Conclusioni: EndoFAV può essere una opzione in pazienti che rispondono a precisi criteri ecografici in caso di insuccesso di FAV distale. Tale procedura ha permesso: di minimizzare il trauma vascolare legato alla “Chirurgia Open” (iperplasia neo-intimale con conseguente stenosi venosa); di ottenere un ottimo risultato estetico, per l’assenza di cicatrici chirurgiche (importante soprattutto in pazienti giovani); di ridurre rischi infettivi rispetto al CVC giugulare tunnellizzato e complicanze cardiovascolari legati a FAV prossimali spesso ad alta portata. L’endoFAV rappresenta in casi selezionati una valida opzione terapeutica e va gestita da un team infermieristico dedicato con il supporto ecografico per garantire una venipuntura ottimale e una conseguente adeguata Performance Dialitica.

MISCELLANEA

ID 12

PROMUOVIAMO LA SALUTE: LA NEFROLOGIA DELL’OSPEDALE DELL’ANGELO INCONTRA LA CITTADINANZA

Giovanna Dainese1, Paolo Fondacci1, Dario Lunetta1, Manola Manente1, Giulia Orbana1, Claudia Vivian1, Alessandra De Marchi1,2, Mauro Dugo1,3

1ASL 3 Serenissima U.O.S. Emodialisi O.C. dell’Angelo Mestre (VE) - Italy

2Coordinatrice U.O.S. Emodialisi O.C. dell’Angelo Mestre (VE) - Italy

3Direttore U.O.S. Emodialisi O.C. dell’Angelo Mestre (VE) - Italy

Introduzione: Per ottenere una sanità sostenibile e di qualità è necessario investire nella prevenzione promuovendo l’alfabetizzazione sanitaria, facilitando stili di vita sani e avvicinando i servizi alla cittadinanza.

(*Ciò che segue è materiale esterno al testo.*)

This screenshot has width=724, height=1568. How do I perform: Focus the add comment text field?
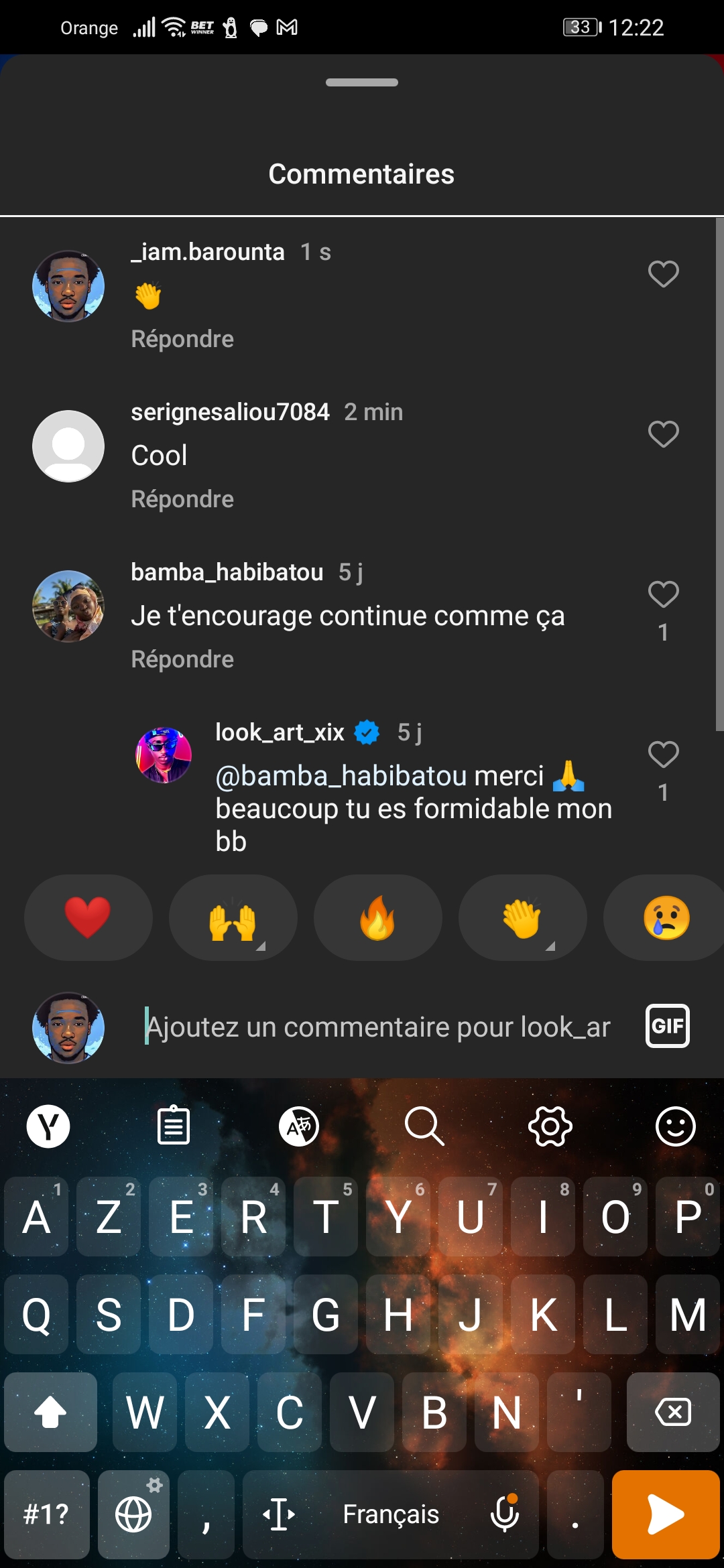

In occasione della Giornata del rene, il nostro Servizio promuove l’iniziativa Porte aperte in nefrologia, rivolta al cittadino. Dalla rilevazione dei dati, è emersa una minore adesione nel 2023 rispetto al 2019. Per il 2024 il nostro obiettivo è quello invertire la tendenza.

Materiali e metodi:

  • Coinvolgimento di associazioni di volontariato.
  • Realizzazione di un video promozionale.
  • Distribuzione e pubblicazione degli inviti sui social media e nei punti di maggiore afflusso.
  • Organizzazione di “Porte aperte in Nefrologia” che prevede misurazione dei parametri vitali, esame delle urine, valutazione di peso, altezza e Body Mass Index (BMI) e colloqui con infermieri e nefrologi.

Risultati: Nel 2023 abbiamo avuto una riduzione della partecipazione del 35% rispetto al 2019. Nel 2024 auspichiamo un aumento di almeno il 30% rispetto al 2019.

Conclusioni: Chi soffre di un disturbo renale spesso tende a sottovalutarlo, con il rischio di sviluppare un’insufficienza renale e le patologie correlate. Quindi è necessario educare la cittadinanza sull’importanza della prevenzione e della diagnosi precoce.

La prevenzione non si fa con un esame in più, ma sensibilizzando la popolazione a una partecipazione attiva nella gestione della propria salute.